What the task requires: Your task is to copy every record exactly.

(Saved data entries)
....................

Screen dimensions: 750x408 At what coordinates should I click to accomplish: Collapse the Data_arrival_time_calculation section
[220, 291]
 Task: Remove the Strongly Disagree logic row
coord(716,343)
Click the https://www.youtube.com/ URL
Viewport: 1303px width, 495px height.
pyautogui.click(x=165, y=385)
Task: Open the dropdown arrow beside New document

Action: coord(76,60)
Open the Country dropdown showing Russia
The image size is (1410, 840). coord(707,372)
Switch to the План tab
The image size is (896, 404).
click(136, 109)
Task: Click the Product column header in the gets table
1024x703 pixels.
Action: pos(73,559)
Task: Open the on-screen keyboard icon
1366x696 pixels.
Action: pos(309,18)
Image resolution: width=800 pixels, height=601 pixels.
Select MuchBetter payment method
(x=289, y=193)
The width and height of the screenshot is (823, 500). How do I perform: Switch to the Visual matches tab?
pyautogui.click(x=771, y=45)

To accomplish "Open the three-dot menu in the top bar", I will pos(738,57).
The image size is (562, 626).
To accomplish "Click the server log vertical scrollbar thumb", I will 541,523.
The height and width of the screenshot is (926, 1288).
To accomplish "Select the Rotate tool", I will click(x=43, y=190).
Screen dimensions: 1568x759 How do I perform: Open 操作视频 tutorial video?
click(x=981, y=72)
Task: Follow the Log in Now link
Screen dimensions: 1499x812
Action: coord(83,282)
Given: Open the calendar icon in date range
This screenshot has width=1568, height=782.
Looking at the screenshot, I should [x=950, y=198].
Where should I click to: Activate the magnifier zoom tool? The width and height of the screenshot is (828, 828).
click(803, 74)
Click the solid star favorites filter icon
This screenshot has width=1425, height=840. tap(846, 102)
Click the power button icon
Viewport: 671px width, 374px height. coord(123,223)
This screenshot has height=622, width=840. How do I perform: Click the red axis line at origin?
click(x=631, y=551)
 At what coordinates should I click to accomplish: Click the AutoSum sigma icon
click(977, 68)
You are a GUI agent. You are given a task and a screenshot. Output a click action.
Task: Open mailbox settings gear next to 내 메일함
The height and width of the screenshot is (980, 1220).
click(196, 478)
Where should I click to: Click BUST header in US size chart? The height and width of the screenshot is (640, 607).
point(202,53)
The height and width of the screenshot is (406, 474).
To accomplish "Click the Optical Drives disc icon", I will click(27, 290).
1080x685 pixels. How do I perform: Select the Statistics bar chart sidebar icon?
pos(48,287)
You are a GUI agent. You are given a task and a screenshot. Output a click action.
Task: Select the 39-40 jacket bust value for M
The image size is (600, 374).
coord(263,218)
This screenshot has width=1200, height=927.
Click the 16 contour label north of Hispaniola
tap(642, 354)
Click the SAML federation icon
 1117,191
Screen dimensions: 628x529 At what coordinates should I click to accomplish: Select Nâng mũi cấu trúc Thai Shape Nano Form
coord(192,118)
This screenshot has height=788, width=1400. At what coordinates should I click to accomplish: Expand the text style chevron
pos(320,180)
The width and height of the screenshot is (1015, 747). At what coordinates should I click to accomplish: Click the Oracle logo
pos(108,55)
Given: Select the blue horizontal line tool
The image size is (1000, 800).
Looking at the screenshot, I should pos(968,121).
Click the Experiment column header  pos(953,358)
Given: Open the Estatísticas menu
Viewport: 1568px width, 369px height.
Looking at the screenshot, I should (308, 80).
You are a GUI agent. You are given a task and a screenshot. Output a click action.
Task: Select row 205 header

....................

Task result:
Screen dimensions: 750x408 At what coordinates should I click to accomplish: Collapse the Data_arrival_time_calculation section
[220, 291]
 Task: Remove the Strongly Disagree logic row
coord(716,343)
Click the https://www.youtube.com/ URL
Viewport: 1303px width, 495px height.
pyautogui.click(x=165, y=385)
Task: Open the dropdown arrow beside New document

Action: coord(76,60)
Open the Country dropdown showing Russia
The image size is (1410, 840). coord(707,372)
Switch to the План tab
The image size is (896, 404).
click(136, 109)
Task: Click the Product column header in the gets table
1024x703 pixels.
Action: pos(73,559)
Task: Open the on-screen keyboard icon
1366x696 pixels.
Action: pos(309,18)
Image resolution: width=800 pixels, height=601 pixels.
Select MuchBetter payment method
(x=289, y=193)
The width and height of the screenshot is (823, 500). How do I perform: Switch to the Visual matches tab?
pyautogui.click(x=771, y=45)

To accomplish "Open the three-dot menu in the top bar", I will pos(738,57).
The image size is (562, 626).
To accomplish "Click the server log vertical scrollbar thumb", I will 541,523.
The height and width of the screenshot is (926, 1288).
To accomplish "Select the Rotate tool", I will click(x=43, y=190).
Screen dimensions: 1568x759 How do I perform: Open 操作视频 tutorial video?
click(x=981, y=72)
Task: Follow the Log in Now link
Screen dimensions: 1499x812
Action: coord(83,282)
Given: Open the calendar icon in date range
This screenshot has width=1568, height=782.
Looking at the screenshot, I should [x=950, y=198].
Where should I click to: Activate the magnifier zoom tool? The width and height of the screenshot is (828, 828).
click(803, 74)
Click the solid star favorites filter icon
This screenshot has width=1425, height=840. tap(846, 102)
Click the power button icon
Viewport: 671px width, 374px height. coord(123,223)
This screenshot has height=622, width=840. How do I perform: Click the red axis line at origin?
click(x=631, y=551)
 At what coordinates should I click to accomplish: Click the AutoSum sigma icon
click(977, 68)
You are a GUI agent. You are given a task and a screenshot. Output a click action.
Task: Open mailbox settings gear next to 내 메일함
The height and width of the screenshot is (980, 1220).
click(196, 478)
Where should I click to: Click BUST header in US size chart? The height and width of the screenshot is (640, 607).
point(202,53)
The height and width of the screenshot is (406, 474).
To accomplish "Click the Optical Drives disc icon", I will click(27, 290).
1080x685 pixels. How do I perform: Select the Statistics bar chart sidebar icon?
pos(48,287)
You are a GUI agent. You are given a task and a screenshot. Output a click action.
Task: Select the 39-40 jacket bust value for M
The image size is (600, 374).
coord(263,218)
This screenshot has width=1200, height=927.
Click the 16 contour label north of Hispaniola
tap(642, 354)
Click the SAML federation icon
 1117,191
Screen dimensions: 628x529 At what coordinates should I click to accomplish: Select Nâng mũi cấu trúc Thai Shape Nano Form
coord(192,118)
This screenshot has height=788, width=1400. At what coordinates should I click to accomplish: Expand the text style chevron
pos(320,180)
The width and height of the screenshot is (1015, 747). At what coordinates should I click to accomplish: Click the Oracle logo
pos(108,55)
Given: Select the blue horizontal line tool
The image size is (1000, 800).
Looking at the screenshot, I should pos(968,121).
Click the Experiment column header  pos(953,358)
Given: Open the Estatísticas menu
Viewport: 1568px width, 369px height.
Looking at the screenshot, I should (308, 80).
You are a GUI agent. You are given a task and a screenshot. Output a click action.
Task: Select row 205 header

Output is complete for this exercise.